La maternidad es muy rara. Pasas seis meses intentando que dejen de hacer algo y, en el instante en que lo dejan, lamentas su pérdida. Así que si tu hijo está ahora mismo gateando por el salón, mordiendo los muebles y negándose a ponerse pantalones, simplemente respira hondo. Bébete tu café tibio. Compra la manta buena. Todo va a salir bien.
Antes de que pierdas completamente la cabeza y compres un T-Rex gigante de plástico que solo va a ocupar la mitad de tu salón, tal vez quieras echar un vistazo a la colección de mantas orgánicas para bebé de Kianao y otros accesorios más suaves que, sinceramente, durarán más allá de esta fase.
Dudas curiosas que te pueden surgir (yo también las tuve)
¿Es normal que mi hijo pequeño solo responda si lo llamo por un nombre de dinosaurio?
Según mi pediatra y literalmente todas mis amigas madres a las que escribí presa del pánico, sí.
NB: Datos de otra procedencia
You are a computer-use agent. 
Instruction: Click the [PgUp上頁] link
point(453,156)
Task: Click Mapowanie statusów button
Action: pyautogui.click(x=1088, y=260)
Es una etapa del desarrollo súper común en la que están explorando la identidad y el control. Simplemente síguele la corriente. Llámalo Señor T-Rex si eso hace que se ponga los zapatos, honestamente. Lo que sea que funcione.
¿De verdad son tan malos los disfraces baratos de poliéster para jugar a diario?
A ver, tu hijo no va a entrar en combustión espontánea, pero sí, son bastante horribles. La piel de los niños pequeños es súper fina y sensible, y las telas sintéticas atrapan el calor y la humedad. Si están sudando en ellas todo el día, les van a salir sarpullidos por el calor o brotes de eccema. Por eso me rendí y simplemente usé bodies de algodón orgánico como base para todos sus disfraces.
¿Cómo hago para que mi hijo deje de rugirle a los desconocidos?
Dios mío, si descubres cómo hacerlo, por favor envíame un email. Lo que terminamos haciendo fue crear las "reglas del dinosaurio de interior". Le dijimos a Leo que los T-Rex tienen voces muy bajitas cuando están dentro del supermercado para no espantar a sus presas (los snacks). Funcionó como un 60% de las veces. El otro 40% simplemente le sonreía a la cajera en plan disculpa y salía corriendo.
¿Cuándo se les pasará esta obsesión por los dinosaurios?
Generalmente alrededor de los 5 o 6 años, cuando empiezan la escuela y, de repente, se obsesionan con lo que sea a lo que estén jugando los demás niños (en nuestro caso, cambió a maquinaria pesada y camiones, literalmente de la noche a la mañana). No le des prisa. Sinceramente, es una fase muy tierna una vez que dejas de estresarte por ella.